White Lung howls at the abyss at Los Globos

White Lung howls at the abyss at Los Globos
Lead singer Mish Way, left, and bassist Hether Fortune of Canadian punk band White Lung perform at Los Globos in Los Angeles on July 23, 2014. (Allen J. Schaben / Los Angeles Times)

"I hope I look as good as I feel," said White Lung lead singer Mish Way during the Vancouver punk band's quick, hot set at Los Globos in Echo Park. Aglow in red light, with a born-to-be-here demeanor and in the middle of a maelstrom of hardcore distortion, Way was indeed luminous, lost within a moment when everything but the creative impulse and spirit vanishes beneath big, loud energy.

And it wasn't just her natural charisma — though there was that. In such intensely inspired musical moments, even an Elephant Man can shine like Mr. Universe.


British post-punk band the Mekons called it "that secret place where we all want to go — rock and roll." For about 45 wild minutes on Wednesday, a few hundred people converged in a loose scrum and were transported, bouncing and bumping while keeping warm by the heat of White Lung guitarist Kenneth William's frantic, wiry lines and Way, as vicious and confident a howler as you'll find right now.

Within the first quick seconds of their set, during White Lung's breakout song "Drown With the Monster," the singer was already battling dangerous energies and singing of abysses involving either addiction, love or both, of a body suffering from "redneck disease" that "weakens my knees/ And I am gutted/ Down to the floor/ I rode the monster/ He wanted more."

That song opens White Lung's explosive new album, "Deep Fantasy," and over the course of playing most of it during the band's gig, Way, William, drummer Anne-Marie Vassiliou and touring bassist Hether Fortune proved itself a raw delivery system that drew on a lineage stretching to the '80s (and before), when a lost generation of North American kids transformed British punk rock into suburban hardcore.

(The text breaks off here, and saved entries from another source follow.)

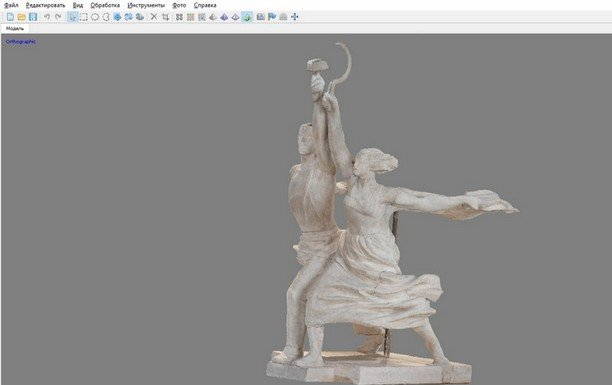Image resolution: width=612 pixels, height=385 pixels.
Task: Switch to the Модель tab
Action: 15,29
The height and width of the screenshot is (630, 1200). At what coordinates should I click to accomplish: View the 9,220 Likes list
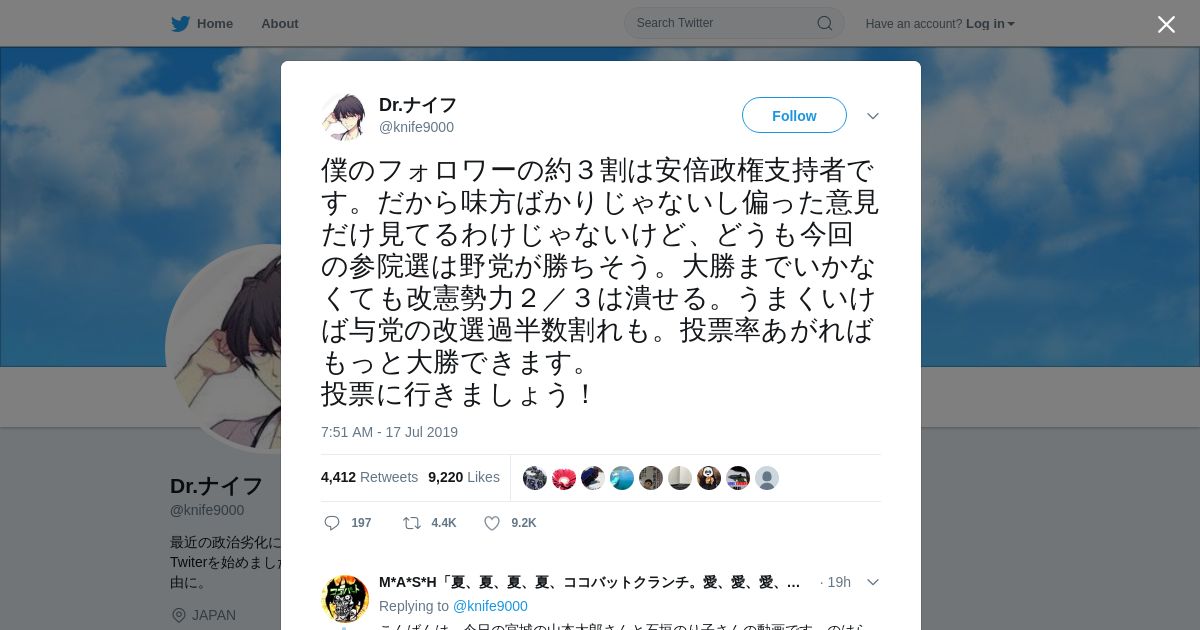pos(464,477)
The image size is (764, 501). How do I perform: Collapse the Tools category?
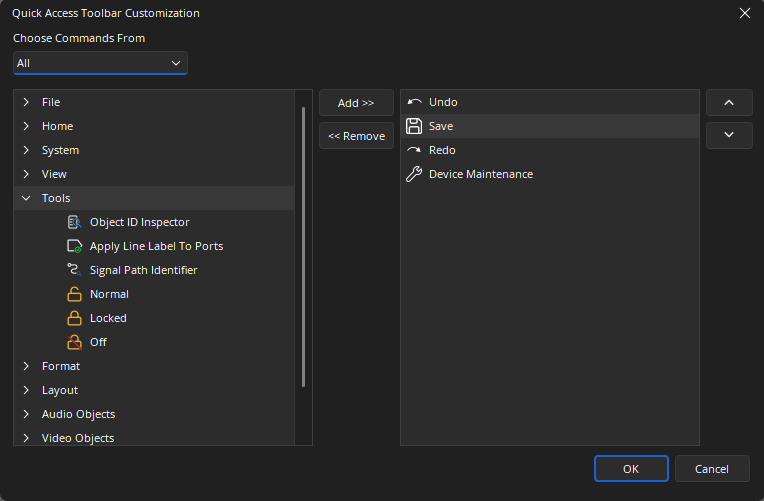coord(26,198)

With its "loud, fast rules" mantra, hardcore seemed to die as quickly as it was born but fueled the rise of a herd of bands, the most prominent from the Pacific Northwest, who'd go on to dominate rock in the '90s: Nirvana, Pearl Jam, Mudhoney, the Gits and Hole among them.

In the past few years that spark has reignited through young bands like Perfect Pussy, Metz, FIDLAR, Audacity and Lung's fellow Canadian band … Up (whose moniker contains an unmentionable cuss word). All use as a starting point the fury of hardcore but dent it with the force of their personalities until it's a whole other beast.

Way sure made a dent.

She was Lux Interior yowling into the mike during "Sycophant." She was a less screechy Karen O. She was Poly Styrene, Jello Biafra, Kathleen Hanna, Beth Ditto — but also none of them. She yowled like Courtney before Kurt — or Kurt before Courtney.

Early in the set, just before moving in to "Face Down" — "Ugly dies face down!" — Way asked that the lighting guy cut it with the strobes already — and they were gone. From then on, she sang within what seemed to be a photographic darkroom while to her right, nearly invisible, William strangled his wrenching instrument.

As Way screamed during "Wrong Star," her arms and neck tensed like she was being electrocuted, a mass of tight tendons and wild eyes. "We belong in the tar," she declared in an unearthly wail, emotion boiling over: "Throwing pennies, burning light into scars."

It was a fury springing from nothing, coming to a head before our very eyes.

Punk rock should be played loud and make your ears ring. It should leave you exuberant, feeling like something honest just happened. Any number of eardrums present at Los Globos that night are still buzzing from White Lung's gig a day later. It was a small price to pay.